In my area of Wisconsin, Milwaukee, we’ve had hospitals close due to just being so overburdened with Medicaid patients that they were losing money horribly and the hospital systems felt it better to have those patients become absorbed into other hospitals. With hospitals further losing Medicaid dollars, which hardly cover the cost of services if at all, this will cause the hospital systems to do two things, raise prices on cash paying patients (they sign contracts for pricing with insurers) and cut staff, most likely nursing. Nurses are the biggest of a hospital’s budget.
There is no mandate in the State, as in other states, that say there is a limit to how many hours or how many patients we have while we work. It is totally to the discretion of management, who when pushed by their superiors will give you more and more. Evidenced-based research has shown that high patient:nurse ratios increases medical error and patient death. Hospital systems though will have no choice but to implement these changes in order to stay at even.
This may be why Republicans are for tort reform, by making these cuts they most assuredly ensure patient harm and death and want to protect the doctors and hospitals (not nurses though) from malpractice suits. (The previous sentence is speculation but I think a fair assessment)
Patient safety has been studied thoroughly as even retention rates (vs. recruitment rates) are inversely related in the effect they have on patient mortality (death).

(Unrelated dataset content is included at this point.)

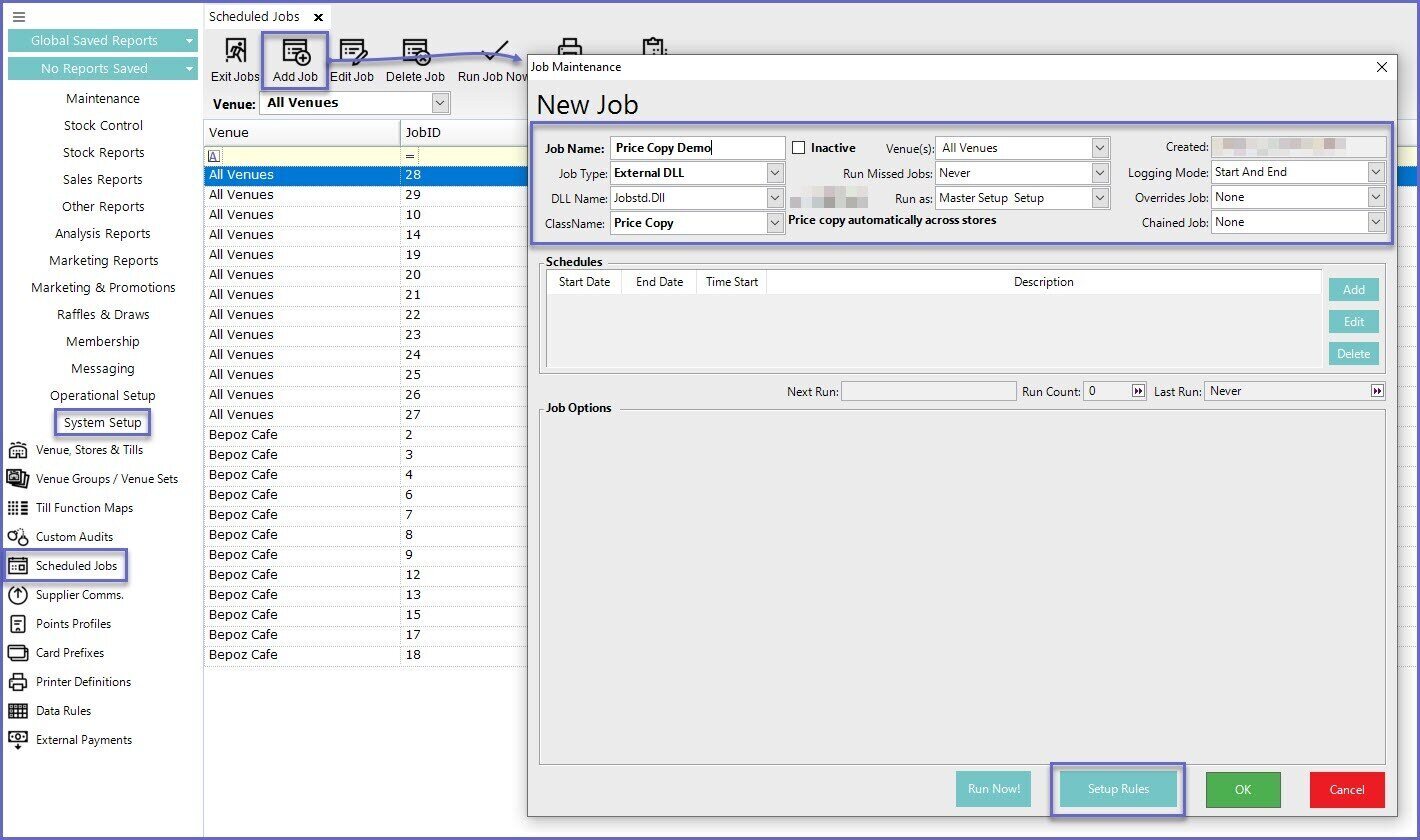Screen dimensions: 1420x840
Task: Click the Exit Jobs toolbar icon
Action: [235, 61]
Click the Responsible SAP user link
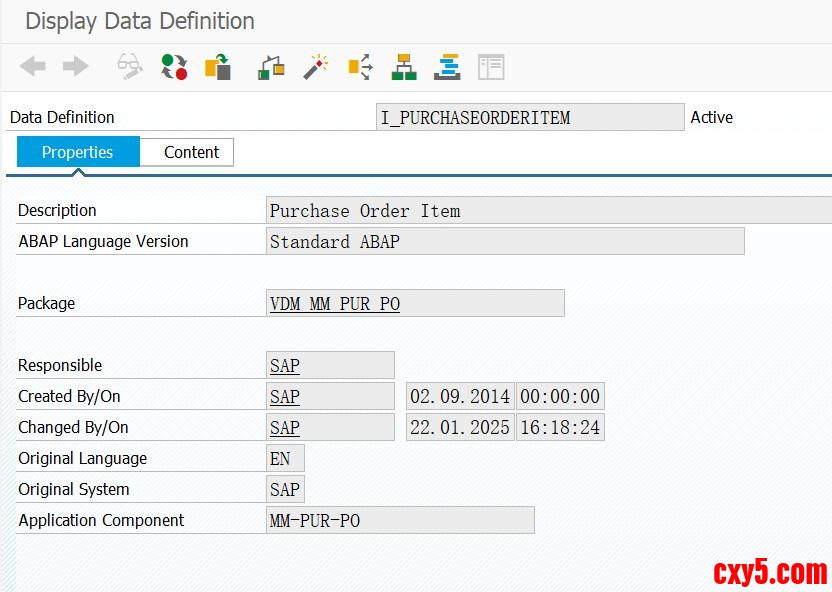832x592 pixels. coord(285,366)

Hospitals that retain nurses more than recruit them have higher rates of people staying alive after being admitted. Also the limit according to the nursing community as to what is reasonable for patient load is between 4-6 patients, depending on who you ask. At 6 patients, you develop neurogenic bladder, don’t take lunches or breaks, and stay late charting. For some reason we’ve accepted this.
So although this may be an unintended consequence of his budget bill, and most assuredly cutting these low income Seniors off their very cost-effective program will decrease drug utilization causing need for more catastrophic care in the hospitals, cutting the end stage renal program (kidney failure) will do the same, I say will because you are on the path to death anyway it will just be faster and more painful so not totally Scott’s fault on that one but it will be quicker, and then the increased strain on the nurses as hospitals cut staff to make up for the shortfalls they will incur which will cause error and death due to no limit on the number of patients you can have at once.
So Scott Walker, I submit to you. You may think you are saving the State money, then handing it out to your Corporate buddies, but you are just shifting the costs from the whole state to a few, that is not shared sacrifice. You did not think this one through and the deaths that will result will be their blood on your hands too.